Investors’ expectations are different. Although to some extent they might seem laid back and it is also expected from those investors to be active and to help in terms of networking and finding contacts.

We expect to have good communication and a team that will lead us to the next investment and expansion to foreign markets,” Dejan says, emphasizing that Vendor’s ultimate goal is not to be the superior e-commerce platform, but to be bought out by some of the industry giants.

We don’t want to fight with the giants. On the contrary, we want to give Vendor to the said giants and mend their issues- so the end goal can be a buyout by companies like WooCommerce, Shopify and the like,” he adds.

Regarding the tech and startup ecosystems in Macedonia, Dejan points out that there is talent in the country. But he feels that young people still have somewhat unrealistic expectations about what it is like to work in the IT industry.
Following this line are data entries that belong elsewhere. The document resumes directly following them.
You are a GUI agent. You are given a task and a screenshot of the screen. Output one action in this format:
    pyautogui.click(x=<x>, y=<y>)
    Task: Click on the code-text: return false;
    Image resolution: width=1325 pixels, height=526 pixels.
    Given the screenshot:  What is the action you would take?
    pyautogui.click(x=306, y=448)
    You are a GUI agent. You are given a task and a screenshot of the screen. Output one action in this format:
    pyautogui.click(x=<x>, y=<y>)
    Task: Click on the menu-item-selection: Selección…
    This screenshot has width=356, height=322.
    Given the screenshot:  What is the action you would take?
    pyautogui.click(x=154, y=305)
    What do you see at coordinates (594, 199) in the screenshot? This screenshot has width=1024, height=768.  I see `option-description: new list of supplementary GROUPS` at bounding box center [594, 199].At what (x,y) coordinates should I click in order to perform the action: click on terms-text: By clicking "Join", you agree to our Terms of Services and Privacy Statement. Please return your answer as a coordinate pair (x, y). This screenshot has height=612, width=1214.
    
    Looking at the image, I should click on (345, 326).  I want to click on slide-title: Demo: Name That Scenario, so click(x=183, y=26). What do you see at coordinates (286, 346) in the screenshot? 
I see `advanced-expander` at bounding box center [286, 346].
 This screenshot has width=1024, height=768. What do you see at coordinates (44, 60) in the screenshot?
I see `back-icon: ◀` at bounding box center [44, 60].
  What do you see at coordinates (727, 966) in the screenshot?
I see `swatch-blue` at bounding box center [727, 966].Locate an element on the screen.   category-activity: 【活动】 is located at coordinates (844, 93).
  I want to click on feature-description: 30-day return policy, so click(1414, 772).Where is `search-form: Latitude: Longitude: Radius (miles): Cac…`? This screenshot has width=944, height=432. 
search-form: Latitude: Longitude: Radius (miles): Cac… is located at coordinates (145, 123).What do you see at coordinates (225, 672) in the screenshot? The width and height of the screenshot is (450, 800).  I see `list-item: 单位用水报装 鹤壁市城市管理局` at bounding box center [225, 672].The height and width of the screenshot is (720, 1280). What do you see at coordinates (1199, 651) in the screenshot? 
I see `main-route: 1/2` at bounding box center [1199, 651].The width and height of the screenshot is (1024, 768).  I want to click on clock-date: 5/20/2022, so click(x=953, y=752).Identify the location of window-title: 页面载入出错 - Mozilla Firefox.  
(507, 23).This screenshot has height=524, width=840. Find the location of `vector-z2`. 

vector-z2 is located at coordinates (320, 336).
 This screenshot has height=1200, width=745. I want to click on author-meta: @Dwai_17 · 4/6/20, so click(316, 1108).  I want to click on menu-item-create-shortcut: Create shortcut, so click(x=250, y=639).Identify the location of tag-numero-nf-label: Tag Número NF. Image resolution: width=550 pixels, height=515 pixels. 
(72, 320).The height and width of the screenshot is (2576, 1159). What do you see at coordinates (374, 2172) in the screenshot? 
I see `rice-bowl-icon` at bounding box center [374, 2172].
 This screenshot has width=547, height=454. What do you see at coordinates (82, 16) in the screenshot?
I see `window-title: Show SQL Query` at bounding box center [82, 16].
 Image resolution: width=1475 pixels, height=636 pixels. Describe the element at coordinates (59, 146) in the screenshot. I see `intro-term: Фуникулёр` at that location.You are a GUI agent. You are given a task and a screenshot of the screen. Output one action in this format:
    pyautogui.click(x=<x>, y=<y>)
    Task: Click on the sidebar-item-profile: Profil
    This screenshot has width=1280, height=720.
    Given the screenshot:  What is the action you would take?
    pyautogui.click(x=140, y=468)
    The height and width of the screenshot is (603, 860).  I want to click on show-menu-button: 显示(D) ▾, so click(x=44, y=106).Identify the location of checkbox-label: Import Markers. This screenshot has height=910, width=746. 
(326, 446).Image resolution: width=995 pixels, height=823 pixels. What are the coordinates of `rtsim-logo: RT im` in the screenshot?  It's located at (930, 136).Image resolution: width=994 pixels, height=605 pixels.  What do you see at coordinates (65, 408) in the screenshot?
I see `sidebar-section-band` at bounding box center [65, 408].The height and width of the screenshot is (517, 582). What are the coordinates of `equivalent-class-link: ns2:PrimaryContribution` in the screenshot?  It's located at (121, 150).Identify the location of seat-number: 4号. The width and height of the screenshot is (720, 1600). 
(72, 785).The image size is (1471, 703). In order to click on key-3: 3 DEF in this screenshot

Nowadays, young people are quick to give up, especially if they don’t see immediate results or shortly after making a commitment. An outlook like this creates serious problems for our IT community. You can’t hire young people for a serious project that needs experience, and no one is willing to do what’s necessary to become experienced. It’s the same with entrepreneurs – they give up easily, while the whole idea of the startup world is that you constantly work and struggle to achieve growth and success,” he says.

In addition, he feels that all that big talk about earning thousands of euros as a programmer is actually harming businesses like Vendor. As a result, it becomes very difficult to find tenacious young professionals who are willing to stick through thick and thin.

The startup community can help with the challenges and recruit adequate staff knowledgably in entrepreneurships and startups. People getting into this line of work need to know that when they enter a startup, they will not have a 1,500 euro salary and they will not have pool tables and darts boards. They need to be ready and willing to learn and adapt to reality. To think otherwise is foolhardy and it needs to change. Here in our office we have a dartboard as well, but nobody plays darts because they don’t have the time for that,” concludes Dejan.